As mentioned, the Greenfield Village is a very special place. The numerous historic structures give you a look inside the world of Henry Ford’s world. Yes, he is known for the famous Model T, but he also had a heart for the railroad, and the railroad has a very special place in the Greenfield Village. In matter of fact, the first thing that you see as you enter the village is the depot. It is here where you can ride the Weiser Railroad on a restored steam locomotive on a three mile route around the village with three different stops. It is a great way to get a great overview of the village plus a few things that can only be seen from the train. For rail fans, this will be one of the special reasons to visit the village, and the ride will be one to remember.
The train ride is one special reason for rail fans to visit the Greenfield Village. If that does not satisfy them, here is another reason.
As mentioned earlier, the Greenfield Village is split into seven historic districts. One of those districts is Railroad Junction. The centerpiece of this district is the Detroit, Toledo and Milwaukee Roundhouse. Originally built in 1884 in Marshall, Michigan and rebuilt in 2000 in the village, you can take a walk through the roundhouse and see some of the restoration work taking place. Of course, what is a roundhouse without a turntable? If you are fortunate enough, you can see the turntable in action. You will also find a coaling tower used to fill the coal cars with coal and a water tower.
Then you have the Smith’s Creek Depot. Originally built in 1859 in Smith’s Creek, Michigan for the Grand Trunk Railroad, it was a not just depot where passengers caught the train but also served as a post office and as the station master’s residence as many old small town depots did. It was here where Thomas Edison sold newspapers and candy when he was just a boy. Today, it is at the Greenfield Village, and it is still an active depot not for the Grand Trunk Railroad but for the Weiser Railroad where, if you are tired, you can ride back to the main entrance.

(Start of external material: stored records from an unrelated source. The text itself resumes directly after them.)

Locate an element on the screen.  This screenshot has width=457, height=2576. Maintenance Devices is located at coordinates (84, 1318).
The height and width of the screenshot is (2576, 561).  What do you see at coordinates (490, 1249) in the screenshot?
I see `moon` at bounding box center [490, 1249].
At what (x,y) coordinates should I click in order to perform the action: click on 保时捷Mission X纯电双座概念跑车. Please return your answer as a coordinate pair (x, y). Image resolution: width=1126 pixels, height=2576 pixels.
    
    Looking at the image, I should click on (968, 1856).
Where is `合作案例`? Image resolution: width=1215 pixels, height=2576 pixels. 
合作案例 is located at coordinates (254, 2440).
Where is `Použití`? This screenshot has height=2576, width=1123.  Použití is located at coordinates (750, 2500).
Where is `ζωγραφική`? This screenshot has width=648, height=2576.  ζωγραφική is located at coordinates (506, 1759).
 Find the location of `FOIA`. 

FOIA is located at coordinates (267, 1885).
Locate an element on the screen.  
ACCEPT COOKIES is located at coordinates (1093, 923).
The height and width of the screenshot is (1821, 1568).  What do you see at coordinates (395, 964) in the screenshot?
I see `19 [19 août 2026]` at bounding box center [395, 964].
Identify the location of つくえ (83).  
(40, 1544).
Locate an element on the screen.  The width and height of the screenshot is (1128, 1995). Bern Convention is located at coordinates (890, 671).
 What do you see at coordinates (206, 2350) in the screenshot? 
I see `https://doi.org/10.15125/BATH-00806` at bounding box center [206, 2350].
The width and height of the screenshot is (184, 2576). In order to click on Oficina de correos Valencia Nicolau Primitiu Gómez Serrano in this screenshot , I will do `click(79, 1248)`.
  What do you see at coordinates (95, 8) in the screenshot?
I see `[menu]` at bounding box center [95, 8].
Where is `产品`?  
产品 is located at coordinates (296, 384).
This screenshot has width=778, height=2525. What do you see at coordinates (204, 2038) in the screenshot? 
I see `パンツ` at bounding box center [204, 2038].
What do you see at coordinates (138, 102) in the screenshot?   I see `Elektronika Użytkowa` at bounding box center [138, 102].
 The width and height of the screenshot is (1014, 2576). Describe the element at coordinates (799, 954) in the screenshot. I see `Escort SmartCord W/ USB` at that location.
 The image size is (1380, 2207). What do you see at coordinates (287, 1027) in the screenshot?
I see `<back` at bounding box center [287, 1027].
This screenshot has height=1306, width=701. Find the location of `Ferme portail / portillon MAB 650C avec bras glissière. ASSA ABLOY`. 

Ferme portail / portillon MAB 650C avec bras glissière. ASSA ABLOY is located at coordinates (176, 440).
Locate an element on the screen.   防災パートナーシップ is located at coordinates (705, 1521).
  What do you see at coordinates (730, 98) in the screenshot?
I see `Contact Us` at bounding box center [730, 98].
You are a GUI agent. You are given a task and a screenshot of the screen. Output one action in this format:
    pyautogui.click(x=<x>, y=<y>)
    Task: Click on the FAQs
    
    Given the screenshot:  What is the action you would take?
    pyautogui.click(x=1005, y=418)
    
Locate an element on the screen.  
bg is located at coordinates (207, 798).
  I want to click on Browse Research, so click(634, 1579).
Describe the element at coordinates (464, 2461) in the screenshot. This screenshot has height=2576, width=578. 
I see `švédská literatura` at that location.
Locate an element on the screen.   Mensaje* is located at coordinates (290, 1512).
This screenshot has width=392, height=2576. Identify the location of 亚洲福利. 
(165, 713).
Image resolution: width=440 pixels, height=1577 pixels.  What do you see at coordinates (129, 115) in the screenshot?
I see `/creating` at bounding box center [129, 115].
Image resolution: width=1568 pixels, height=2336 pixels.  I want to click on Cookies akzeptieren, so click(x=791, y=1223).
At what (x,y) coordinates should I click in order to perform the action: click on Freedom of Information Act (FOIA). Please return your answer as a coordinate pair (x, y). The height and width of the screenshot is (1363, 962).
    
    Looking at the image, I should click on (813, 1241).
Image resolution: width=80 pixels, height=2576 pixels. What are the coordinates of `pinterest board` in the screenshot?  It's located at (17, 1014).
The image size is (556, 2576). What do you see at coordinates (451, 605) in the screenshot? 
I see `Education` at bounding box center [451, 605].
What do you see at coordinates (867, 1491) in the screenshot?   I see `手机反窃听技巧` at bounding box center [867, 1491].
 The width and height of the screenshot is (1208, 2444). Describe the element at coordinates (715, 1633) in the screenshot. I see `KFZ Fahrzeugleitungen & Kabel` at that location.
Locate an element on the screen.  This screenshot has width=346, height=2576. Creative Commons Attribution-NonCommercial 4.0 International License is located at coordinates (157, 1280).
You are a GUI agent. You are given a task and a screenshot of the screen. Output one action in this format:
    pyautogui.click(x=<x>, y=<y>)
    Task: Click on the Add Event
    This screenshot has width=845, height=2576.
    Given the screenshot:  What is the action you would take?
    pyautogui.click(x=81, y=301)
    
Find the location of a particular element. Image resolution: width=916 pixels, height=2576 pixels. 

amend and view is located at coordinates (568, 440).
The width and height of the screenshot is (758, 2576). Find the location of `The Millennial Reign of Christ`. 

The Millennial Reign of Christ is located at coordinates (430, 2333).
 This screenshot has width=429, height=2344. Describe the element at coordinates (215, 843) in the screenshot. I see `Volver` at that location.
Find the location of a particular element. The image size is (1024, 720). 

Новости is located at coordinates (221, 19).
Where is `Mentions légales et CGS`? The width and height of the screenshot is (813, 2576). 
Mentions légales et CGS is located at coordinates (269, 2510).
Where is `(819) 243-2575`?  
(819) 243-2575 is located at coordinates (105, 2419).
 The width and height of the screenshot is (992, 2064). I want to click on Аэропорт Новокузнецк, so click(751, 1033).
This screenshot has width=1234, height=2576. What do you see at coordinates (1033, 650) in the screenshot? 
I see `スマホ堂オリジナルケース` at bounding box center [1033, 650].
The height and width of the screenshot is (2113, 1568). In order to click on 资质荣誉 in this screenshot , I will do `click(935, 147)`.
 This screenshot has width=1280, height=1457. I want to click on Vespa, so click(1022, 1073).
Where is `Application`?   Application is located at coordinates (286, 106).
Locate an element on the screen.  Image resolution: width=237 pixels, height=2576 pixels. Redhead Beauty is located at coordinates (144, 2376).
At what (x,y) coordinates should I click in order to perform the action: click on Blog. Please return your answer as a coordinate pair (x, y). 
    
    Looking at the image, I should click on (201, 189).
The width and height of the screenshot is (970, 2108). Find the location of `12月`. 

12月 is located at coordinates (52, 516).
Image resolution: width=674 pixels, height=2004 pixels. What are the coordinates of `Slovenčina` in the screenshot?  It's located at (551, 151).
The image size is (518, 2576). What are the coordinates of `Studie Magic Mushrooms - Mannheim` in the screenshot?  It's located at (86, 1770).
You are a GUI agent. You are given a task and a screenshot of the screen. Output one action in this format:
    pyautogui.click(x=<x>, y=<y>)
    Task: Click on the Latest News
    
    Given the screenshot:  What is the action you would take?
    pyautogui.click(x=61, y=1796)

The Greenfield Village is part of what is called ‘The Henry Ford’ which features the Greenfield Village, Henry Ford Museum, the Ford Rouge Factory Tour and the Giant Screen Experience. It is located at 20900 Oakwood Boulevard in Dearborn, Michigan, a suburb of Detroit. Unlike the museum, the Greenfield Village is only open from April to December (9:30am to 5:30pm April to November and evenings in December). Admission is $26.00 for adults and includes a visit to the Railroad Junction. Train rides plus rides on other vehicles cost extra. (Unlimited daily ride pass is $16.00.) You can go to www.thehenryford,org to get all of the details.
Is the Greenfield Village at The Henry Ford on your place of places to see? It must be. It will be an experience that is three hundred years in the making.